_Quoted text:_

/---

Skills Are Not Enough

Skills encode procedure. Memory encodes everything else.

May 11, 2026 Nick Kinney ~7 min read

Substrate Over Procedure

Circadian wake app icon

Disclaimer: I am an actuary. ASA designation pending (expected June or July 2026). The thoughts and analyses here are my own explorations, not professional advice. Draw your own conclusions.

The dominant theory of getting good code out of an AI agent right now goes like this. You have a fleet of middling engineers. They are smart enough, they type fast, they never sleep. They also have no memory. They forget every project the moment the conversation ends. So you write down your process — your interview script, your PRD template, your TDD loop, your refactor checklist — and you hand it to them as a "skill." A skill is a markdown file with instructions. The agent reads it, follows it, ships the work, and forgets you ever met.

The output quality goes up. Visibly. Reliably. I have a directory full of skills and I use them every day.

But I want to push on the theory a little, because I think the people writing about it are describing a workaround and calling it a solution.

What a Skill Actually Is

A skill is a serialized procedure. It compresses a workflow — say, "interview the user about a feature until you've walked the design tree" — into a few hundred words of instruction the agent can execute. It is, mechanically, the same thing a senior engineer's playbook is to a junior engineer: here is how we do this, here are the questions to ask, here are the failure modes to avoid.

\---

_Raw records:_
/---

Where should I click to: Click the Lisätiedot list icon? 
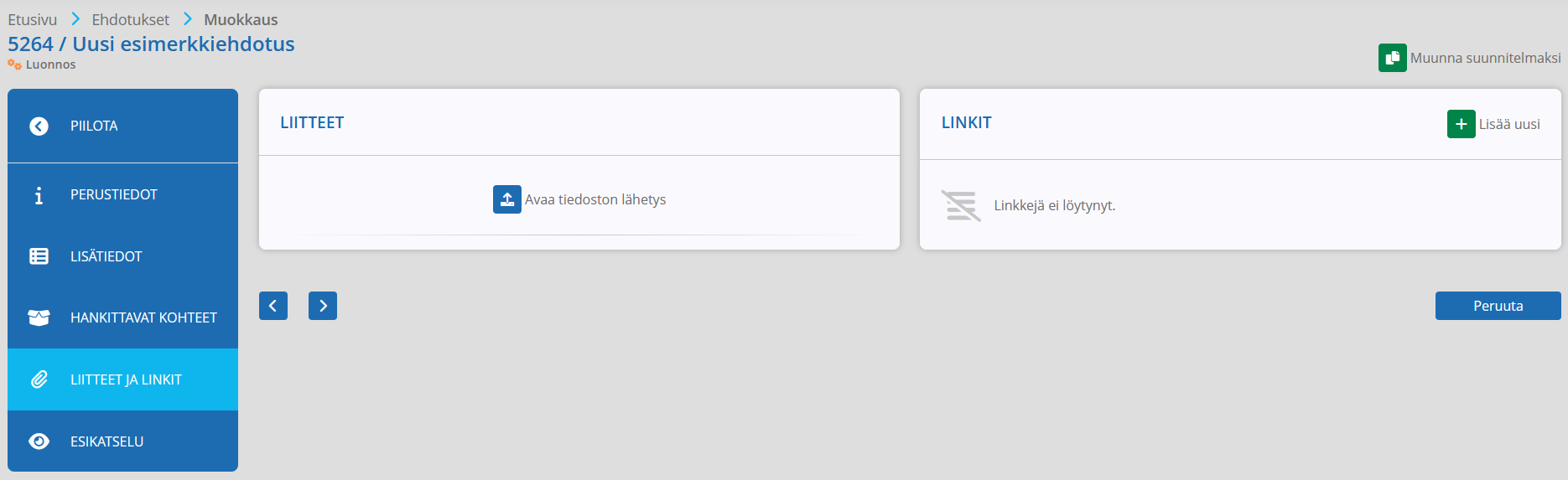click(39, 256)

\---
/---

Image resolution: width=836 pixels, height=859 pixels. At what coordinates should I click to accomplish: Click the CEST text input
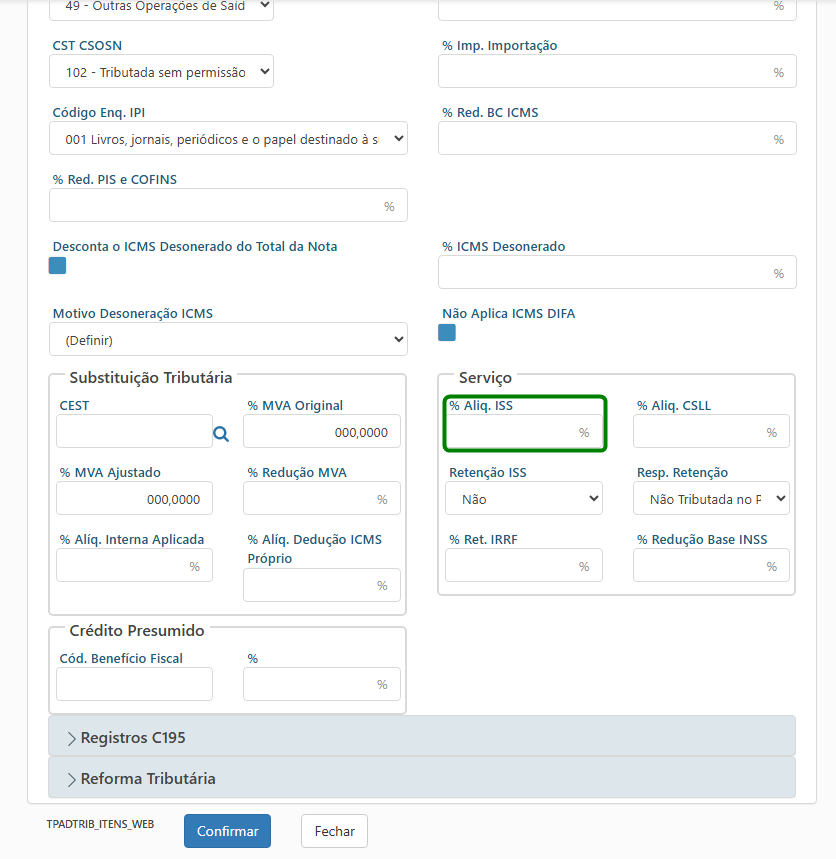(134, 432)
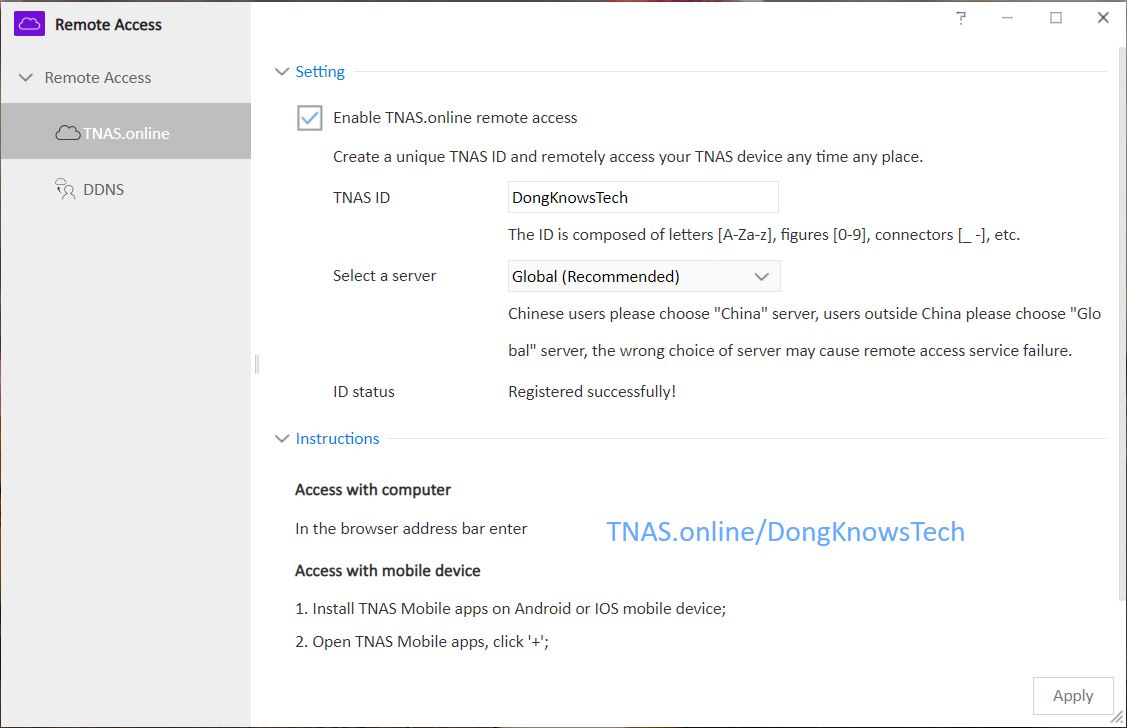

\---
/---

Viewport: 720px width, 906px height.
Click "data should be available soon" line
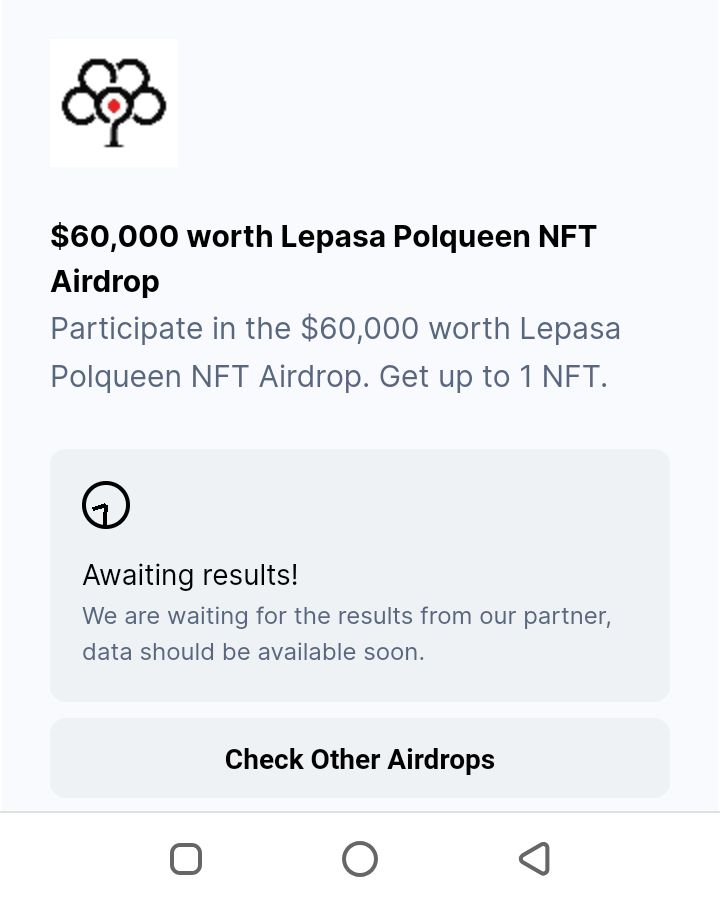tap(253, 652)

\---

Continue the essay on skills versus memory for AI coding agents, starting right after its last sentence.

_Response to the task:_
That framing is helpful because it makes the skill concrete. It is not helpful because it borrows a human metaphor that fails at the load-bearing joint.

A junior engineer reads the playbook once. After that, they have it. They do not need to be handed the document at the start of every meeting. They absorb the procedure, integrate it with three other procedures they learned last quarter, and over a few years quietly stop needing playbooks at all. The whole point of a playbook is that it is temporary scaffolding for a system that can rewrite itself.

A skill, in current agent stacks, is not temporary scaffolding. It is the entire structure. The agent reads it on Monday, executes it, and reads it again on Tuesday as if Monday never happened. The skill is not metabolized into anything. There is no "learned this last week so I can skip steps two and three." There is only the file, sitting in a folder, being re-read on every invocation forever.

That is not "an engineer with no memory." That is a Bash script with very good vibes.

The Missing Primitive

The piece nobody seems to want to name is that the skills-only approach is doing exactly one thing well — encoding procedure — and silently failing at three things that matter at least as much.

It does not encode preferences. When I correct an agent for the third time about my tone, that correction does not survive into the next session. A skill could say "prefer a brusque register" but every user has fifty of these and writing fifty into every skill is not a system, it is paperwork.

It does not encode environment. That my container runtime is OrbStack, that my Python launchd jobs need the Homebrew binary because the Apple shim breaks TCC, that my blog ships via bind-mount and not a build step — none of this belongs in a skill, because none of it is procedural. It is just true about my machine, and any agent operating on my machine should know it without me re-stating it.

It does not encode session-to-session continuity. When I worked on a problem yesterday and reach for the same problem today, a skill cannot tell me what I did. The skill is the recipe. The recipe is not the dinner I ate last night.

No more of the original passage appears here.